6.
Im Flugzeug schliefen alle. Nur Simon blickte aus dem Fenster auf den Horizont im Osten, zur aufgehenden Sonne, die den Himmel in zarte Violett- und Rosatöne tauchte. Seit seinem sechzehnten Lebensjahr war ihm diese Tageszeit die liebste. Sie stand für einen neuen Anfang, für eine Wiederauferstehung der Welt, und sie erinnerte daran, dass nichts das Licht des neuen Tages aufhalten konnte, egal wie dunkel das Leben auch werden mochte.

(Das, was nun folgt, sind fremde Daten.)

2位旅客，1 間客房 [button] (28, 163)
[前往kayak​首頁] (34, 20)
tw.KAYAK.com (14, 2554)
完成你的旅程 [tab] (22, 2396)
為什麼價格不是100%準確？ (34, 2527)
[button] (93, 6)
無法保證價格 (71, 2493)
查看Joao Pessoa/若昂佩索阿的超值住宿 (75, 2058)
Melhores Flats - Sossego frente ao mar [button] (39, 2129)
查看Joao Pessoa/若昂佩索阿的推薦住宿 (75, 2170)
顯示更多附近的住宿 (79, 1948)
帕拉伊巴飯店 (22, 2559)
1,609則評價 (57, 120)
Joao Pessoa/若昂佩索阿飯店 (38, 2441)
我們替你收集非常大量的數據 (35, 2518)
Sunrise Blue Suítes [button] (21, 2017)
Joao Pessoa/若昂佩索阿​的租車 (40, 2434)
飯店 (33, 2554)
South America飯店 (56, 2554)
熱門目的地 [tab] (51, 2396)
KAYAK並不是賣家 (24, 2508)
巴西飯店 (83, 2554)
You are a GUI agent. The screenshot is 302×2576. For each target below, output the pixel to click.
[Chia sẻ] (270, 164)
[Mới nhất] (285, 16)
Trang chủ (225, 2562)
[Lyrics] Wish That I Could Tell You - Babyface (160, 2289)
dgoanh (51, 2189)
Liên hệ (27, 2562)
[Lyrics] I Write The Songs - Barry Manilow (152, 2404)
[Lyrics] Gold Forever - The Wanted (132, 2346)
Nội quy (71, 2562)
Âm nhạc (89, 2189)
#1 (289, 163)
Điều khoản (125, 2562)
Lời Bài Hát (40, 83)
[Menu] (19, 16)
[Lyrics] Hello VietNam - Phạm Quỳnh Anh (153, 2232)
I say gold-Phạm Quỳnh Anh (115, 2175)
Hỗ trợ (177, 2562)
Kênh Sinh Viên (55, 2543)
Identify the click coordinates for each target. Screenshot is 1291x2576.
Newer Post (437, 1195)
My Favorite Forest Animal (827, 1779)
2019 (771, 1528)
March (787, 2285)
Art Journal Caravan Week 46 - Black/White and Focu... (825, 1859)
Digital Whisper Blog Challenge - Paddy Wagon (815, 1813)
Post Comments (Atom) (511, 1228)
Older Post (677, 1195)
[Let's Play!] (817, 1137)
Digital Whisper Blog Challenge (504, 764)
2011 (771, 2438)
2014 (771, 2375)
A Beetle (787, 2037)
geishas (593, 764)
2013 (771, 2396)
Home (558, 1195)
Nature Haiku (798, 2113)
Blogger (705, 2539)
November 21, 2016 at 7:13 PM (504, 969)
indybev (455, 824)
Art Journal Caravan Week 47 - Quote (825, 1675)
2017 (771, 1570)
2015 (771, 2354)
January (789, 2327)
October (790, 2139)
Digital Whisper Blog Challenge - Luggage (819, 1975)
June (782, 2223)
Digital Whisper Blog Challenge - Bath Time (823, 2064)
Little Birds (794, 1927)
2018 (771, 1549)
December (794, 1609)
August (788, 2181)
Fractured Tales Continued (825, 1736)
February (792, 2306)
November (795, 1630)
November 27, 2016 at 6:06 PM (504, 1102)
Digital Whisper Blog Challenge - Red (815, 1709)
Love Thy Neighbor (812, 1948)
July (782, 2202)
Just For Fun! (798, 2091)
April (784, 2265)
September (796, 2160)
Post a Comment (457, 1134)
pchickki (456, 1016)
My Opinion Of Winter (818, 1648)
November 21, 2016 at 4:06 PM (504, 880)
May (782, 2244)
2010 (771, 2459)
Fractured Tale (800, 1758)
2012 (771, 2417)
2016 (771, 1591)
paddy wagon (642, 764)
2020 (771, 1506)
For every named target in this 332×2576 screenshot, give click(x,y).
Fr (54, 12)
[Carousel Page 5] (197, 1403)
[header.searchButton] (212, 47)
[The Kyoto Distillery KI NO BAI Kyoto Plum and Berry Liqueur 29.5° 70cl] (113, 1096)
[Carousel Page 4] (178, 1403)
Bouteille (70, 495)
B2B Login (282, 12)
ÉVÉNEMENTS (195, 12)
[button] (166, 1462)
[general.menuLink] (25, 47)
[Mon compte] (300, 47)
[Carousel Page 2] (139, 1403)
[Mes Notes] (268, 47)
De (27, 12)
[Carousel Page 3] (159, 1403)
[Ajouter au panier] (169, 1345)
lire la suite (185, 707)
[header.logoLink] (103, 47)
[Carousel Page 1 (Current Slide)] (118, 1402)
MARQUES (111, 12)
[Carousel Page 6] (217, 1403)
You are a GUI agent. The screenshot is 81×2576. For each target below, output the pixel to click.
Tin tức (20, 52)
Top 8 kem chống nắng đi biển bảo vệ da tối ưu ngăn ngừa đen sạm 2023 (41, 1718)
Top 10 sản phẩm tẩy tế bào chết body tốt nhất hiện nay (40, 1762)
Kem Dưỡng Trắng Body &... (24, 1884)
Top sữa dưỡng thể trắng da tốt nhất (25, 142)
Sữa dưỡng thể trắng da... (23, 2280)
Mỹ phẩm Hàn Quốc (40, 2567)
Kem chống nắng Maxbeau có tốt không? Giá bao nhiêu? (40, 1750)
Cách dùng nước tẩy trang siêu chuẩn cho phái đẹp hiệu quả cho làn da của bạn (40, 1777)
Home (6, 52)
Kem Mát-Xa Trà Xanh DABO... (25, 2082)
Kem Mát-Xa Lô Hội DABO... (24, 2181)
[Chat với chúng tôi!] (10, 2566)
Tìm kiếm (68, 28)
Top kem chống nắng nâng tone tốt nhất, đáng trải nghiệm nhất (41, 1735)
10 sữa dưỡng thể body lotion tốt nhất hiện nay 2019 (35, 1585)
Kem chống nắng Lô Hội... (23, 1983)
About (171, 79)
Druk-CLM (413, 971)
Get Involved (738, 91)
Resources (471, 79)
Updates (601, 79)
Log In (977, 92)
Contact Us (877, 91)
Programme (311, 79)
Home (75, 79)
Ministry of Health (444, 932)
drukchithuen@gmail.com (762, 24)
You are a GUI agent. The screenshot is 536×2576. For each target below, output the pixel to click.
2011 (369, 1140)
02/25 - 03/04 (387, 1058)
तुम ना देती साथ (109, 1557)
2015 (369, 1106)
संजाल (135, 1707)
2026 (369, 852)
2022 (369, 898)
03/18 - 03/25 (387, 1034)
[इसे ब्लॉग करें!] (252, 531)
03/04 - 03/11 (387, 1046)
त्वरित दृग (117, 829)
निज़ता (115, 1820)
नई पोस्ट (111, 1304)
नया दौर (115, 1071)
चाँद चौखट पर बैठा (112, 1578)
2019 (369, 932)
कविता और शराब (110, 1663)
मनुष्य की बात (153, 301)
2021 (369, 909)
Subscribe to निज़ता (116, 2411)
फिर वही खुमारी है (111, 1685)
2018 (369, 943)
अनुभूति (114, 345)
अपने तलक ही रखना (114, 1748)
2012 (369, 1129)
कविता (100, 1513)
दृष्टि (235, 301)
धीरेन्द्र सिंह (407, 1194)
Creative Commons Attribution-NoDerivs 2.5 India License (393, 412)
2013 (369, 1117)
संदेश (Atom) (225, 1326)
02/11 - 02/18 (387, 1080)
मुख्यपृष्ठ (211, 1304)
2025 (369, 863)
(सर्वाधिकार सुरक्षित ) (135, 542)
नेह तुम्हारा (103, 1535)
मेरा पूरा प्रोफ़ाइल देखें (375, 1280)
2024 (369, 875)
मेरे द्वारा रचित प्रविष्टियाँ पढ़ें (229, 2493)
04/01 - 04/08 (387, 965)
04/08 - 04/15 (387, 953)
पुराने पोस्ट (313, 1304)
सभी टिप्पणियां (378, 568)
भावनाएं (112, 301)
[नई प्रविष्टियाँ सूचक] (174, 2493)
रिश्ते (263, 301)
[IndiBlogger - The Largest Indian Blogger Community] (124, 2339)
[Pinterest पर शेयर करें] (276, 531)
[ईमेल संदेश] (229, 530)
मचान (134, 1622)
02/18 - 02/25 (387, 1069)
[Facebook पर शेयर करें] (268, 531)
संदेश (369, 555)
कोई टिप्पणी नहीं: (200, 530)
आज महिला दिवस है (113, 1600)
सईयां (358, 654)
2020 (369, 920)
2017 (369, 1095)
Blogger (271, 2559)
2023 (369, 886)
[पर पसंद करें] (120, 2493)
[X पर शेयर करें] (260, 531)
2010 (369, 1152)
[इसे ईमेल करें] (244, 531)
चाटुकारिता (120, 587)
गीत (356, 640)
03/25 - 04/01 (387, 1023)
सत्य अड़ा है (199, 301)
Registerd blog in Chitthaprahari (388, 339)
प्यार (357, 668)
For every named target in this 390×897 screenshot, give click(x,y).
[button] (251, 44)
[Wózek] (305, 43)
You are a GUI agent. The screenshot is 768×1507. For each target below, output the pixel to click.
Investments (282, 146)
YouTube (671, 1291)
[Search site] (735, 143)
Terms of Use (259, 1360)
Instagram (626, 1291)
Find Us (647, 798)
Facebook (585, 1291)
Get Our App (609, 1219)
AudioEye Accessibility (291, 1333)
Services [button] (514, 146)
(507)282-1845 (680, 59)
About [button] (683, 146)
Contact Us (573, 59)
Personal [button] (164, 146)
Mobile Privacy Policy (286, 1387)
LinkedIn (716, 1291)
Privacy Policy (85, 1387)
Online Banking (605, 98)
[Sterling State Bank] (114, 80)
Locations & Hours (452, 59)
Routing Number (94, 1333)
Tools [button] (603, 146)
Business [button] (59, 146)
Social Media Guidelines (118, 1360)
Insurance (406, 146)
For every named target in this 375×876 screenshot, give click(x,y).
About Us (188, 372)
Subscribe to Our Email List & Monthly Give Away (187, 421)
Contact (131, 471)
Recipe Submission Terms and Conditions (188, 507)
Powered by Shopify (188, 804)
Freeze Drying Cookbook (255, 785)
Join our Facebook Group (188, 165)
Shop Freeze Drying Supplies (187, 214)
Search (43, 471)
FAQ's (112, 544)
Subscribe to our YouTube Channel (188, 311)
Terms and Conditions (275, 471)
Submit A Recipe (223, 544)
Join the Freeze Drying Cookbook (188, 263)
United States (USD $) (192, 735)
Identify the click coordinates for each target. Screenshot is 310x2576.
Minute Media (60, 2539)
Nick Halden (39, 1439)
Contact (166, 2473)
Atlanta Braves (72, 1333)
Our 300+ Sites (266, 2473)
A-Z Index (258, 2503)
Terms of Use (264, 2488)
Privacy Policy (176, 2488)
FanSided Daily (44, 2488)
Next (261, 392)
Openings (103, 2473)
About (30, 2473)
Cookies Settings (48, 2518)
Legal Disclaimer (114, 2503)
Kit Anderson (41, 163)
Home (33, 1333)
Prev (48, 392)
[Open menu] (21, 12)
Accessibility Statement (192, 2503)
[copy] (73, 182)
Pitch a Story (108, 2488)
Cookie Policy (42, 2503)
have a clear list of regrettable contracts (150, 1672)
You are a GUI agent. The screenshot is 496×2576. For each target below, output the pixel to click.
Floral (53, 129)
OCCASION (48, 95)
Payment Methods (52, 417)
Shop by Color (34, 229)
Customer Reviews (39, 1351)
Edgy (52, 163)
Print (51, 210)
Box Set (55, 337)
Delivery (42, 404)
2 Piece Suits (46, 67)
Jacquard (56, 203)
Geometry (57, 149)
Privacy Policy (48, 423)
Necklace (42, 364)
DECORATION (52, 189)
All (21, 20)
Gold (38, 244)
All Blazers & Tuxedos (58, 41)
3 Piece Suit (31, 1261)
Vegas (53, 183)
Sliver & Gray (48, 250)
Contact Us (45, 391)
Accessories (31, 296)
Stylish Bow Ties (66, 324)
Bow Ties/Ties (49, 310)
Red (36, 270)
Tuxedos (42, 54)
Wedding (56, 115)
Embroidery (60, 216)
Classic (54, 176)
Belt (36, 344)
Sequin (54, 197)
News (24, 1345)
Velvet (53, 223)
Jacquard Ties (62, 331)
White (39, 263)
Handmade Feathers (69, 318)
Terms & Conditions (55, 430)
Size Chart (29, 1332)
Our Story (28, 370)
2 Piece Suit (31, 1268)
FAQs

Simon war innerhalb der Mauern des Vatikans aufgewachsen. Seine Mutter, eine ehemalige Nonne, war Direktorin der Vatikanischen Archive gewesen und verantwortlich für ihre Geschichte, ihre Beziehungen, ihre Geheimnisse. Nachdem ihr früherer Ehemann sie vergewaltigt und gefoltert hatte, verlor sie den Verstand und nahm sich das Leben. Nach dem gewaltsamen Tod seines Vaters war Simon im Alter von sechzehn Jahren ganz allein auf der Welt gewesen.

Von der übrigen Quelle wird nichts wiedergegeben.